En esta catástrofe familiar aparece una decadencia de la obediencia, una voluntad desesperada por perpetuar lo que alguna vez funcionó como orden y una forma bastante reconocible de forzar al destino, a los otros y a la sociedad para que todo permanezca exactamente donde debería.
Algo atractivo de "Héctor" está en su mezcla temporal. Por un lado, una monarquía oligárquica intentando perpetuar su feudalismo. Por otro, un imaginario noventoso, hiper mersa, atravesado por la hipocresía, la ostentación y ciertas formas de poder que parecen haber quedado atrás pero que, cuando se las mira un poco más de cerca, resultan demasiado actuales.
La obra nos sitúa así en un territorio identificable, un municipio, una localidad del conurbano. Un lugar cercano y reconocible donde la distancia con la capital se vuelve también una forma de disputa, de pertenencia y de poder. Una geografía real a la que no le cuesta reconocer en que momento de su "batalla cultural" se encuentra.
Desde ahí aparece un humor ácido que permite entrar en pensamientos bastante menos graciosos. La obra se ríe de una estructura social que, debajo de sus formas absurdas, sostiene mecanismos reales, actuales y desesperantes como la obediencia, el privilegio, el desprecio por el otro, la necesidad de conservar una jerarquía aunque ya no exista ninguna razón para hacerlo.
La tragicomedia funciona justamente porque los personajes no parecen estar haciendo algo extraordinario. Están haciendo lo que creen que corresponde y está ahi buena parte de lo más propositivo, situaciones bizarras, vínculos desmedidos y comportamientos violentos aparecen naturalizados dentro de un sistema que los considera perfectamente razonables.

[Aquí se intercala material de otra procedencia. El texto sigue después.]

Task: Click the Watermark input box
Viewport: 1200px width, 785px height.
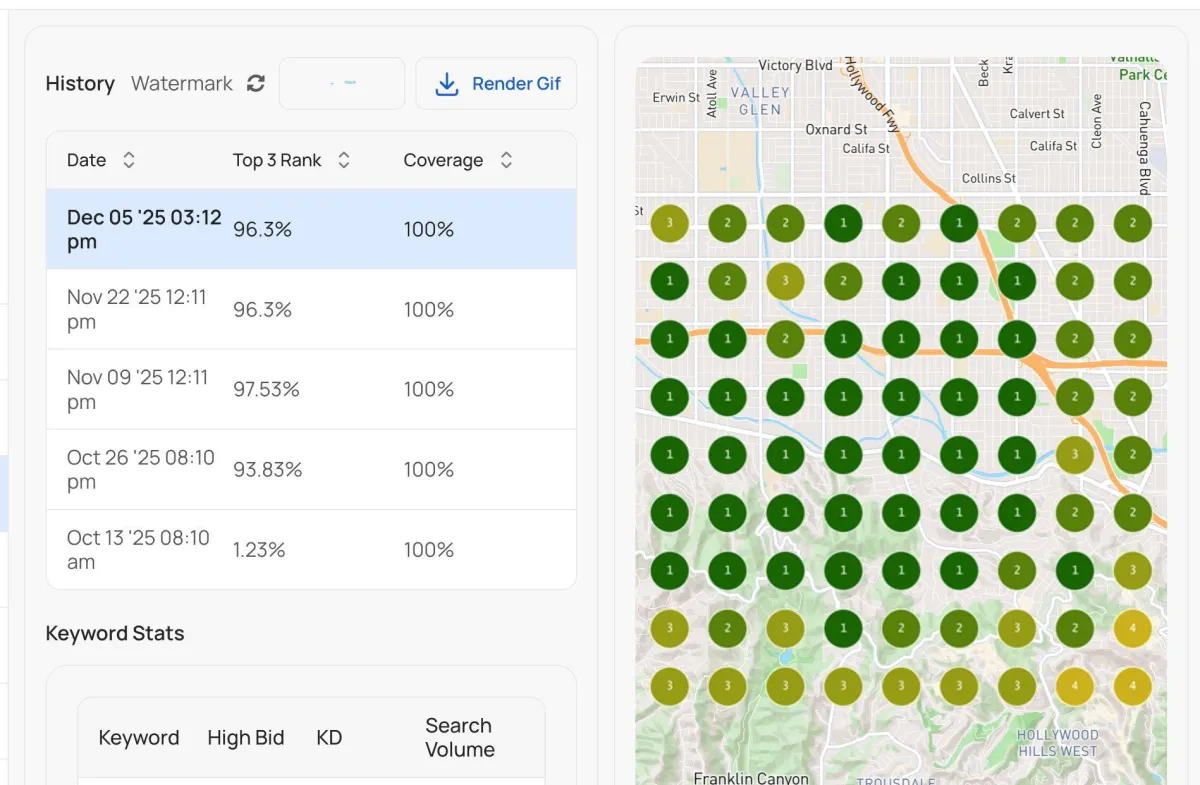Action: coord(341,84)
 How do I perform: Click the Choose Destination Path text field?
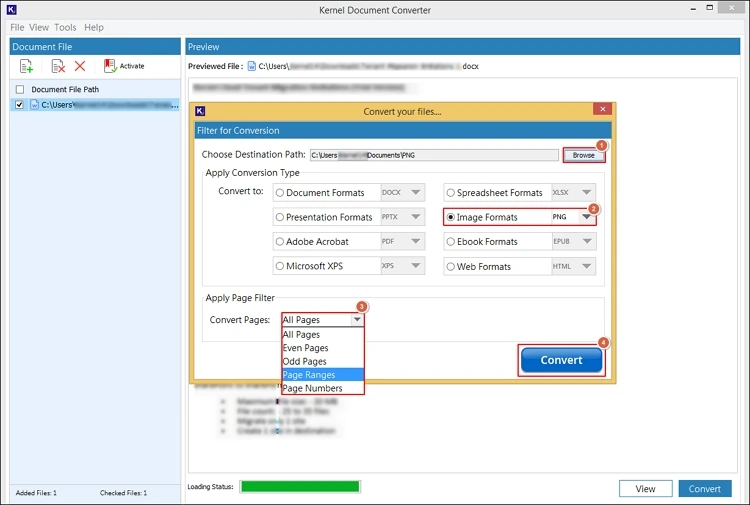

La puesta es simple, entiende que no necesita demasiado para construir ese espacio de juego. Deja que los cuerpos, las relaciones y el texto hagan aparecer todo lo que hay detras de tanto parecer, y también que nos provoca la sensación de reconocernos. Porque hay algo innegable y efectivo en reírse de estos personajes y, en algún momento, descubrir que quizás alguna de sus lógicas también nos pertenecen.
El texto es audaz y filoso. Coquetea con límites que estas familias hiperprivilegiadas cruzan sin demasiado problema y encuentra en ese exceso una manera de señalar algo más peligroso: Cuánto estamos dispuestos a tolerar cuando el poder se presenta como tradición, cuando el privilegio se disfraza de derecho y cuando la obediencia se confunde con normalidad.
Quizás "Héctor" no esté hablando tanto de una monarquía como de nuestra fascinación por seguir dejándolas existir.